Ils demandent que soit absolument abolie la troupe d'huissiers aux tailles qui prennent au moins par paroisse la somme de 90 livres.

Le XIX ème siècle : la révolution industrielle et les progrès techniques.
Tandis que La Douze vit avec ses nombreux artisans, son notaire, ses métairies dépendantes du château, la ligne de chemin de fer Périgueux - Agen est programmée sur la commune. Les propriétaires terriens ont refusé la gare dans le bourg et la ligne est éloignée en limite de commune. C'est alors qu'interviennent des familles de commerçants des Versannes - expéditeurs de fruits et légumes vers Paris et déjà vers l'Europe, une scierie, des fabricants de paniers de Lacropte - pour faire bâtir la gare des Versannes.

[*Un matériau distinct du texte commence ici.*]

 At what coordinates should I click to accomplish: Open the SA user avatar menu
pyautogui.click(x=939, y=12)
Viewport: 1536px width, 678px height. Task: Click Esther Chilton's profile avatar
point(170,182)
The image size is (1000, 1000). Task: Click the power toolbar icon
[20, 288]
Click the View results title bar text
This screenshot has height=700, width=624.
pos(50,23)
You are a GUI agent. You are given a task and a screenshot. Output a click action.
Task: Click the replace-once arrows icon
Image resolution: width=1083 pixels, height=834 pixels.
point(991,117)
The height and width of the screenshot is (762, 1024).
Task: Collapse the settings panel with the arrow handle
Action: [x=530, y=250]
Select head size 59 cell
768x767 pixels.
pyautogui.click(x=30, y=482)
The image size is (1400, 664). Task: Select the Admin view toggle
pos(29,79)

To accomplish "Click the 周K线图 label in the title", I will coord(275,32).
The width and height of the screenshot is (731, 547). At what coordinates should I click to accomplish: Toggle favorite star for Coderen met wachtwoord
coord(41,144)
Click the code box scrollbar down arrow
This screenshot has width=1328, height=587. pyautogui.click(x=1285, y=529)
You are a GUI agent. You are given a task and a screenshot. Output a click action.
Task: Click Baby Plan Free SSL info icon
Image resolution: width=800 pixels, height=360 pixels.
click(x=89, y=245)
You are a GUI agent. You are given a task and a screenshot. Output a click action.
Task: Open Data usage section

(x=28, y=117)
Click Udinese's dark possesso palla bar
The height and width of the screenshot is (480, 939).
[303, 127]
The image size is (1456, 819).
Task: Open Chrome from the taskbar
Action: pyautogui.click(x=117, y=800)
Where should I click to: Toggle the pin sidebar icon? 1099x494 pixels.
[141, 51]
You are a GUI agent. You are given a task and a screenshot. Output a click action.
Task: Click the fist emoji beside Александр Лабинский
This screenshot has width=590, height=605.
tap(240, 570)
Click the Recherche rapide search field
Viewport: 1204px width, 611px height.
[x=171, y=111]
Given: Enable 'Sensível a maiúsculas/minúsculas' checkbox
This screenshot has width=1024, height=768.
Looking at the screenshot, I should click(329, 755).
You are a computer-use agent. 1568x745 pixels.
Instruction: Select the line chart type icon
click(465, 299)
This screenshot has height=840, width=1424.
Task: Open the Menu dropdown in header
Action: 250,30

C'est ainsi qu'est né le village des Versannes : sa gare, sa voie départementale actuelle, hôtels restaurants, auberges avec débit de tabac, épiceries, une forge, maisons bourgeoises des commerçants.
En 1937, une boulangerie, une école, des fêtes extraordinaires, un comice agricole en septembre, une troupe de théâtre " les joyeux pinsons " tout ceci témoigne du dynamisme de ce village.
Une autre gare est créée à La Gélie pour expédier le bois du pays Rouffignacois, et les paniers de Lacropte.
Voici l'origine de l'emplacement de nos deux gares qui ont été un facteur de développement de notre commune au XIX ème et au début du XX ème siècle.